The blue snow problem is one that you will inevitably encounter when developing your photography skills in snowy landscapes. In this article I’ll explain why it occurs and how to fix it. I have also added some inspiring examples of beautiful winter shots. Enjoy!

Blue vs. yellow snow

So, you’re trying to get a perfect shot of a beautiful snowy landscape. The problem: the snow is blue or yellow. You can’t get the snow to show up white in your photos. Super frustrating, right? The solution, however, is quite easy (yay!). The problem you are having is due to your white balance settings and can be fixed within your camera, or in post-processing (editing). Just one tip for post-processing: shoot in RAW format if you want to make changes to your photo without loss of quality.

White balance settings

White balance is a scale from blue to yellow. It gives your photo a colder or warmer hue, respectively. Every proper modern camera has an Auto-white balance (AWB) option and a manual one. The AWB chooses the white balance based on the whitest point in your photo + the tones in the rest of the photo. Sometimes this works perfectly and it saves you some time. Sometimes, however, it turns against you and messes up an otherwise beautiful photo, because the whitest point in your photo is not always white. If it isn’t, the AWB is off and there goes your perfect picture.
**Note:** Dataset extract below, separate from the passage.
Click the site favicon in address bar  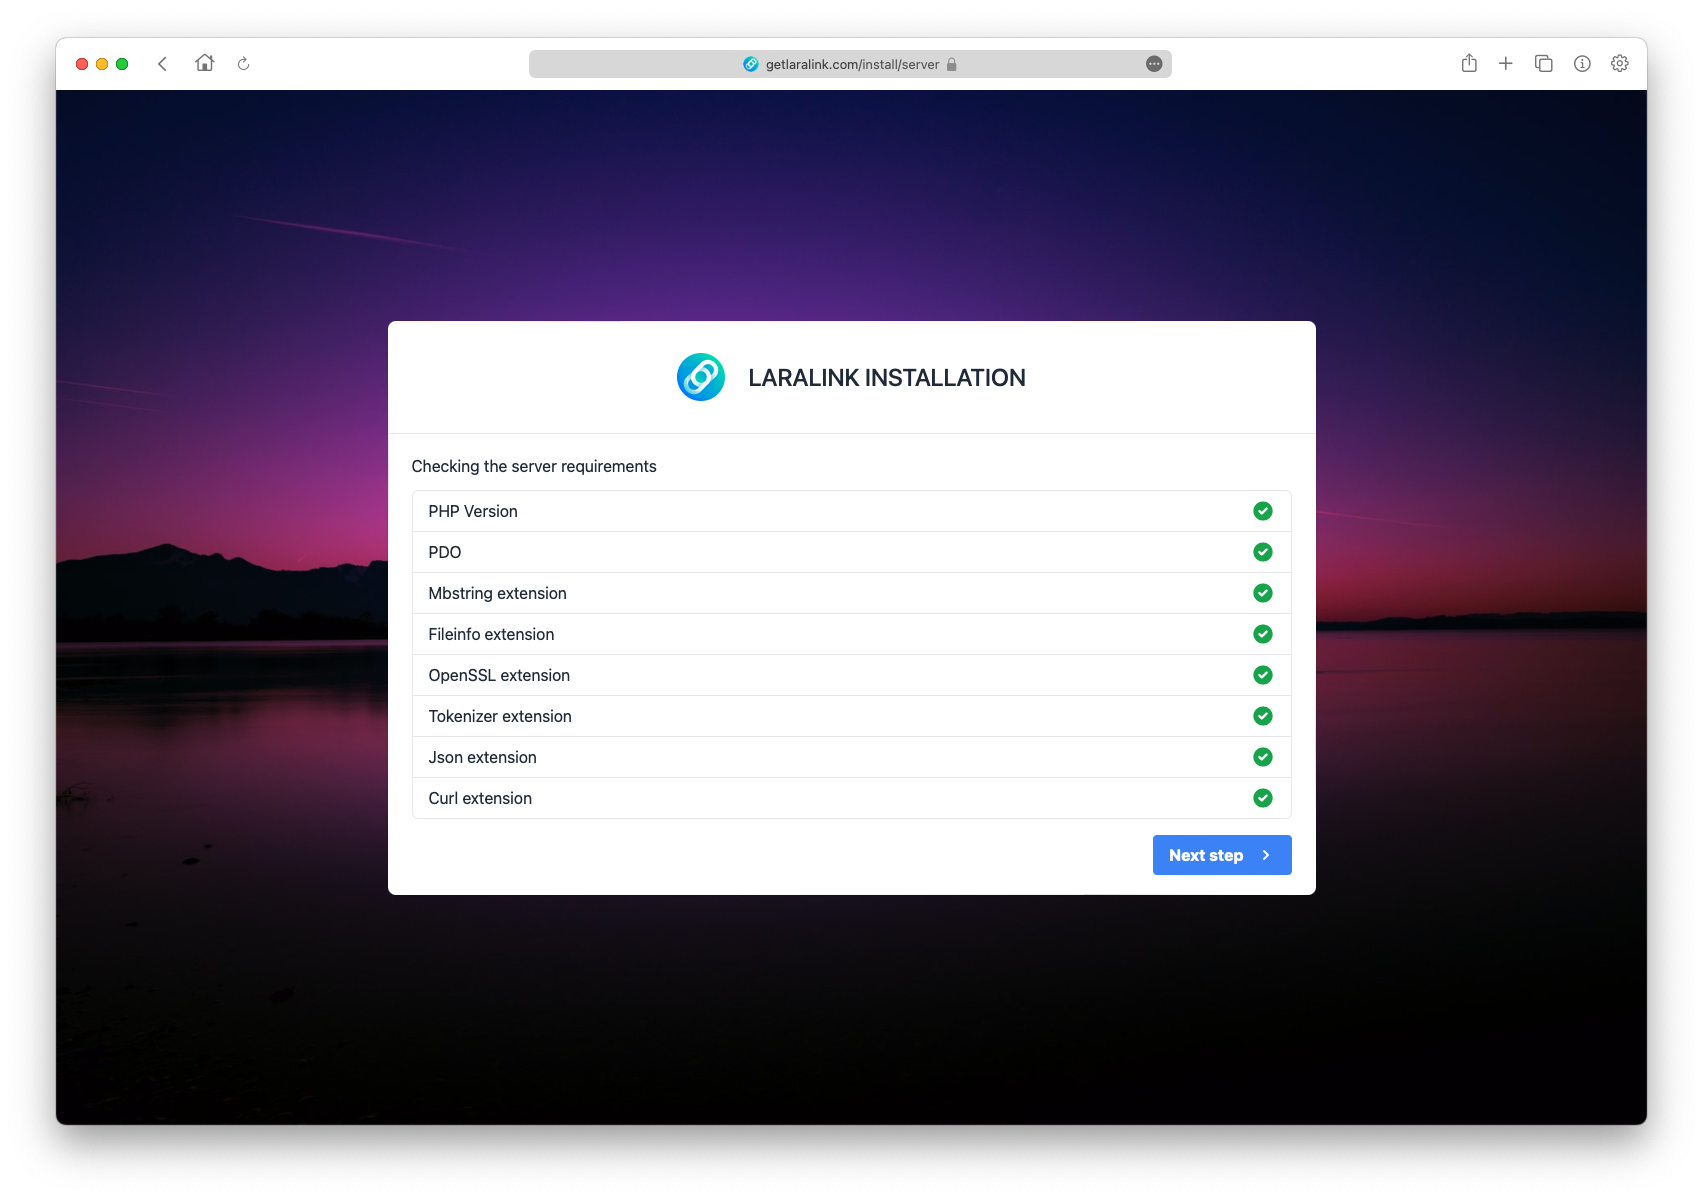click(x=751, y=64)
So, in these cases, it is better to manually choose your white balance:

  • Snow or other spots where white needs to be white.
  • Changing lighting conditions (cloudy, windy days, or changing artificial lights at a concert or festival)
  • Monochrome scenes tend to throw off the AWB
  • Making a panorama (as the AWB is chosen again and again while the conditions change, different parts of your panorama probably won’t match)

Rest assured …

Shoot your photos in RAW format and you will always be able to fix your white balance without loss of quality. Only downside to this: it takes more time, and makes you guess the correct colors. In the end, it could become less natural, colorwise.